Es ist derzeit mal wieder en vogue auf die SPD einzudreschen. Sich daran zu beteiligen – ebenso verständlich wie unanständig. Man tritt niemanden, der bereits am Boden liegt. Umso mehr als Beteiligte auf Seiten der Linken seit Jahren selbst ziemlich blass um die Nase sind. Es sei daran erinnert, dass bereits seit 2013 die gesellschaftliche Mehrheit in Deutschland rechts gewählt hat. Eine rechnerische rot-rot-grüne Mehrheit gab es nur, weil AfD und FDP jeweils knapp an der Fünf-Prozent-Hürde scheiterten. Inzwischen sitzt die AfD in fast allen Landtagen und im Bundestag. Der Brandenburger CDU-Vorsitzende will mit der AfD nach der Landtagswahl 2019 Sondierungsgespräche führen. Die CDU in Sachsen-Anhalt ist an der AfD-Linie in zwei fast gleich große Lager gespalten. Wer Konservative mit Rechtsextremen regieren sehen will, wird mittelfristig wohl nicht bis nach Österreich schauen müssen.

Dies zu verhindern, bedeutet auch die Tanzfläche des Rechtspopulismus zu verlassen, statt zu glauben, man könne die gleiche Melodie besser von links spielen. Vielmehr kann nicht oft genug darauf hingewiesen werden, dass progressive Politik in einem unauflösbaren Konflikt zu Ausgrenzung und Ressentiments steht. Diese werden durch die AfD gefüttert und von Konservativen aus CDU und CSU im Diskurs dramatisch enthemmt.

 

Stolz und Bedürfnis

Die historische Aufgabe der pluralen Linken besteht – anders als Oskar Lafontaine und Sahra Wagenknecht glauben machen – darin, diesem Diskurs praktische Vorstellungen von Solidarität und Integration entgegenzusetzen.

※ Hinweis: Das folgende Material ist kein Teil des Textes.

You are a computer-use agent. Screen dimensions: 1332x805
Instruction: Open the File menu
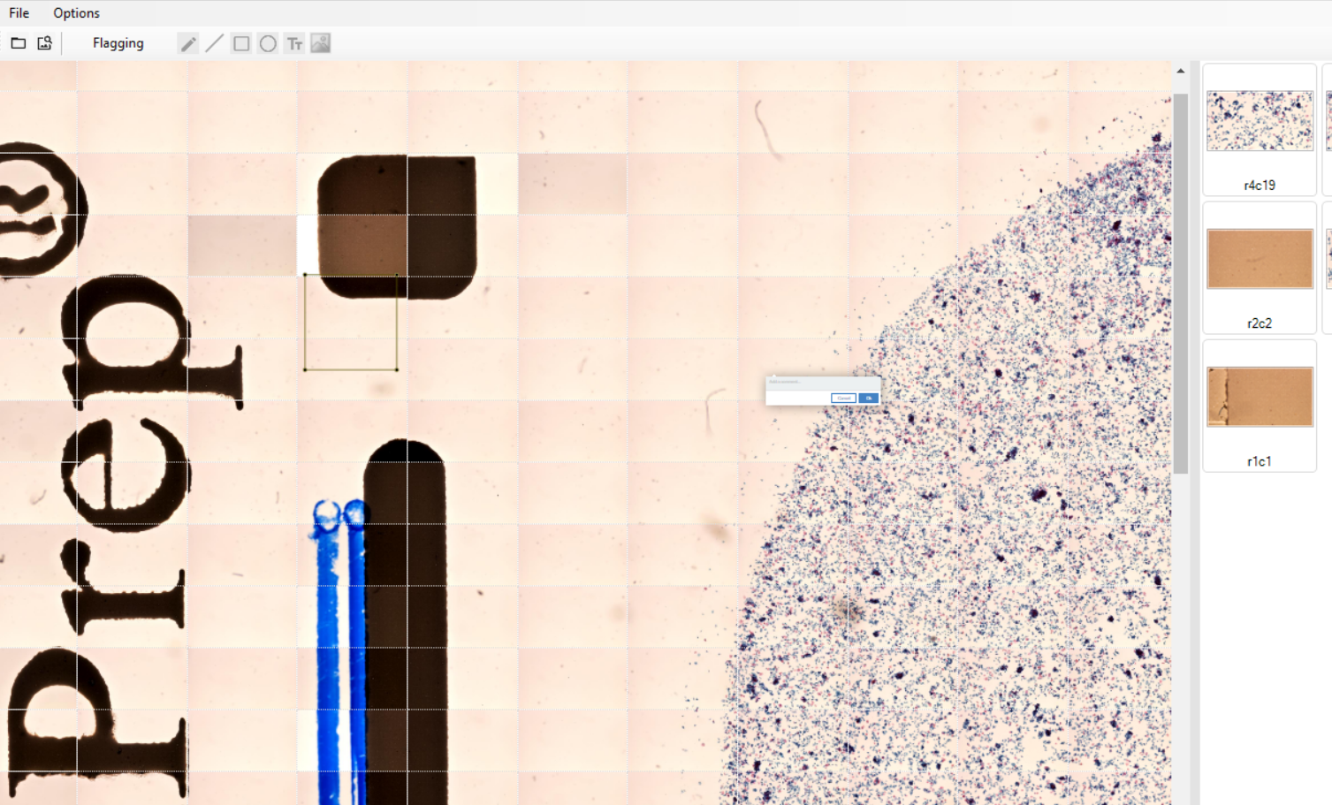[19, 12]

Davon sind die Sondierungs-Ergebnisse der SPD weit entfernt.

Sollte ein schwarz-roter Koalitionsvertrag beim SPD-Mitgliederentscheid eine deutliche Mehrheit erhalten, wovon auszugehen ist, dann ist ein erneuter Exodus aus der SPD möglich – gerade von denjenigen, die im Winter 2016 in die Partei strömten, als Martin Schulz für wenige Wochen das Fenster öffnete und eine SPD erkennen ließ, die auf sich stolz war weil sie auf ein gesellschaftliches Bedürfnis stieß.

Ein Bedürfnis, das weder Die Linke noch Grüne und andere zu decken in der Lage waren – und sind. Dies darf nicht vergessen werden, wenn etwa Jakob Augstein formuliert, dass sich jenseits der SPD „für die linken, sozialen, liberalen Inhalte neue Gefäße finden“ ließen (der Freitag 3/2018). Parteien und Sammlungsbewegungen, die einige sich derzeit herbeiträumen, entstehen nicht im luftleeren Raum. Sie sind erfolgreich als Resultate eines sich artikulierenden Bedürfnisses und wenn Spontanität mit organisatorischer Erfahrung vereint wird. Fehlt es daran, bleiben nur die die Mühen der Ebene sozial-ökologischer und grundrechtsliberaler Reformpolitik unter widrigen Umfeldbedingungen für parteipolitische und gesellschaftliche Mitte-Links-Bündnisse. Klingt ebenso unsexy wie anstrengend? Ist es auch.

Und erfordert, Widersprüche aufzulösen. Man kann nicht sehnsüchtig auf Bernie Sanders und Jeremy Corbyn verweisen und andererseits zum x-ten Mal das Totenglöckchen der SPD klingeln. Sanders arbeitet als parteiloser demokratischer Sozialist im Vorstand der Demokratischen Partei. Corbyn will die Labour-Party stark machen und in die nächste Regierung führen.

 

Mehrheiten zurückgewinnen

Es ist vorhersehbar, wie auf Begeisterung die übliche Enttäuschung folgen wird. Der Umgang in der Linken mit Alexis Tsipras und Syriza zeigt es anschaulich.

Doch auch radikale Reformpolitik trägt den Reformismus in sich. In diesem Sinne braucht nicht allein die SPD, sondern die gesellschaftliche Linke einen Neuanfang. Vor allem im Umgang miteinander und der Fähigkeit, Mehrheiten zurückzugewinnen. Ansonsten kann sie sich statt wie bisher in der gesellschaftlichen Sozialdemokratie in „neuen Gefäßen“ die Gründe für die eigene Bedeutungslosigkeit gegenseitig in die Schuhe schieben.